Uma amostra do que está reservado foi o ataque na estação de trem de Jeddah - que é o centro de mais de US $ 7 bilhões da conexão ferroviária de alta velocidade de 300 km de MBS para Meca e Medina.As ruas árabe é consumida por rumores de que os houthis não vão parar antes de chegarem a Meca.
Uma imagem de um vídeo disponibilizado em julho de 2019 pela assessoria de imprensa do grupo iemenita xiita Houthi mostra mísseis balísticos, rotulados como 'Made in Yemen', em uma recente exposição de mísseis e drones em um local não revelado no Iêmen. Foto: AFP
Quanto às capacidades do míssil de cruzeiro iemenita Quds-1, aqui está uma excelente análise técnica , que vem com uma visão crucial em vista do Reino Unido, alemães e franceses que afirmam que o Irã está por trás dos ataques as usinas de petróleo saudita: “Notavelmente, o Pentágono não acusou o Irã do ataque e está em silêncio, sabendo muito bem que o míssil de cruzeiro Quds veio do território houthi. ”
Depois de Abqaiq e a Operação Nasrallah, dizer que MBS está afundando em um pântano vicioso é um eufemismo. O bombardeio implacável contra o Iêmen por mais de quatro anos durante seu mandato como ministro da Defesa é seu bebê Frankenstein.
Em Beirute, também passei muitas horas discutindo o atoleiro saudita interno com analistas da oposição organizada, que administram o site The Saudi Reality .

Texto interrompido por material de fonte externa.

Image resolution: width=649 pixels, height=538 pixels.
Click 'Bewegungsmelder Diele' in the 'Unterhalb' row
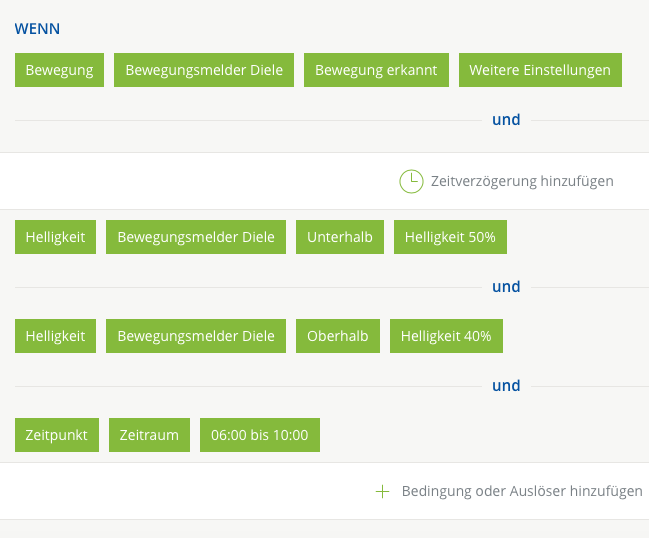click(x=196, y=237)
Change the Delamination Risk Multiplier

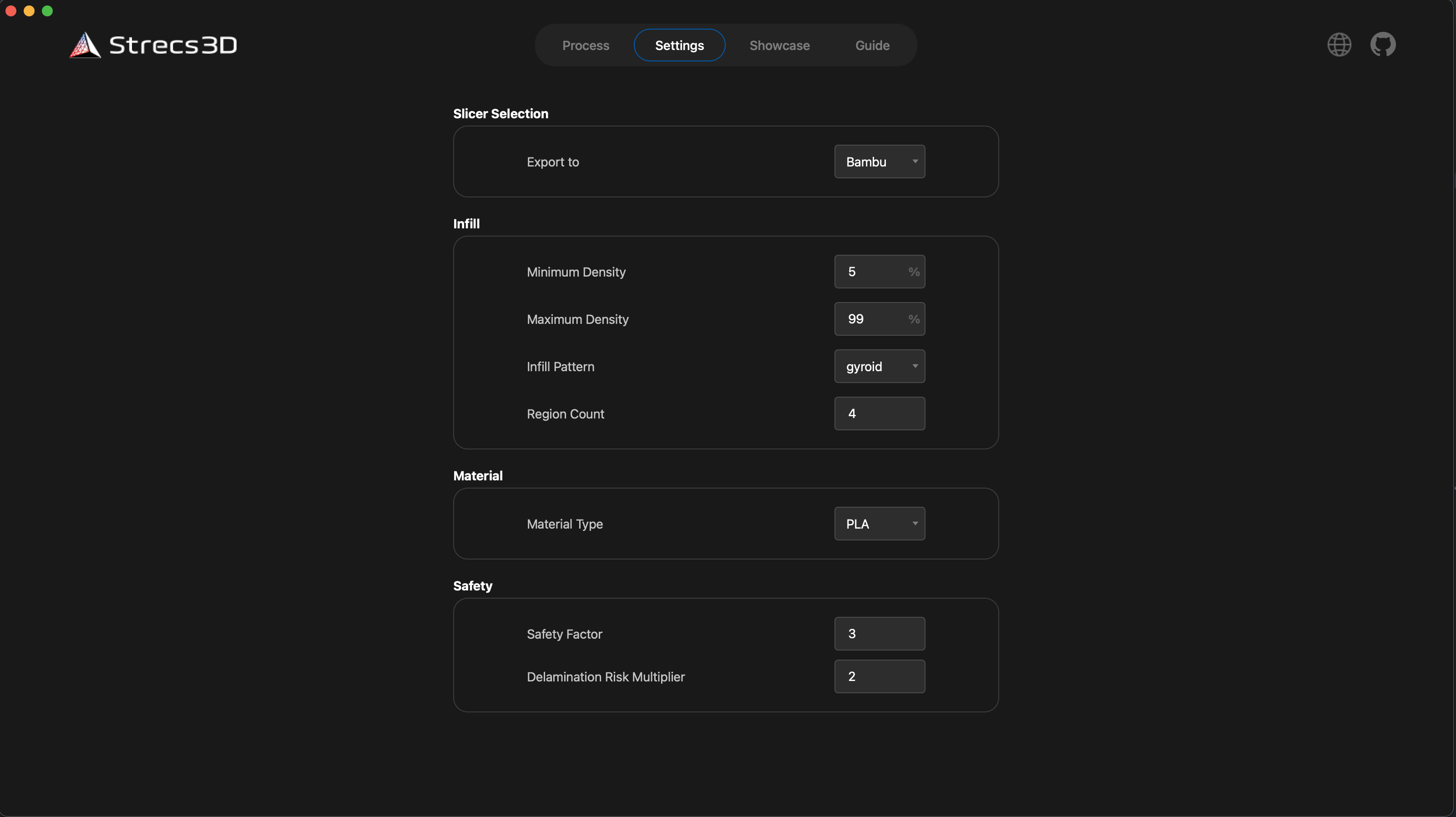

Entre outras coisas, eles disseram que Jamal Khashoggi foi morto porque o cônsul saudita em Istambul exagerou a dose do tiro para paralisá-lo. Então ele foi serrado e o corpo foi queimado - então não é de admirar que nunca tenha sido encontrado.
A oposição vê a dinâmica saudita interna como MBS sendo o homem de Trump em Riad - por causa do ângulo do petróleo - enquanto a CIA, como Khashoggi, prefere lidar com uma monarquia constitucional e ter seu próprio patrimônio no comando.
A instabilidade total reina. A única certeza é que a ofensiva cada vez mais sofisticada do movimento houthi continuará sendo implantada na Arábia Saudita, a menos que MBS pare sua guerra cruel. Caso contrário, é melhor começar a reservar uma passagem só de ida para Londres.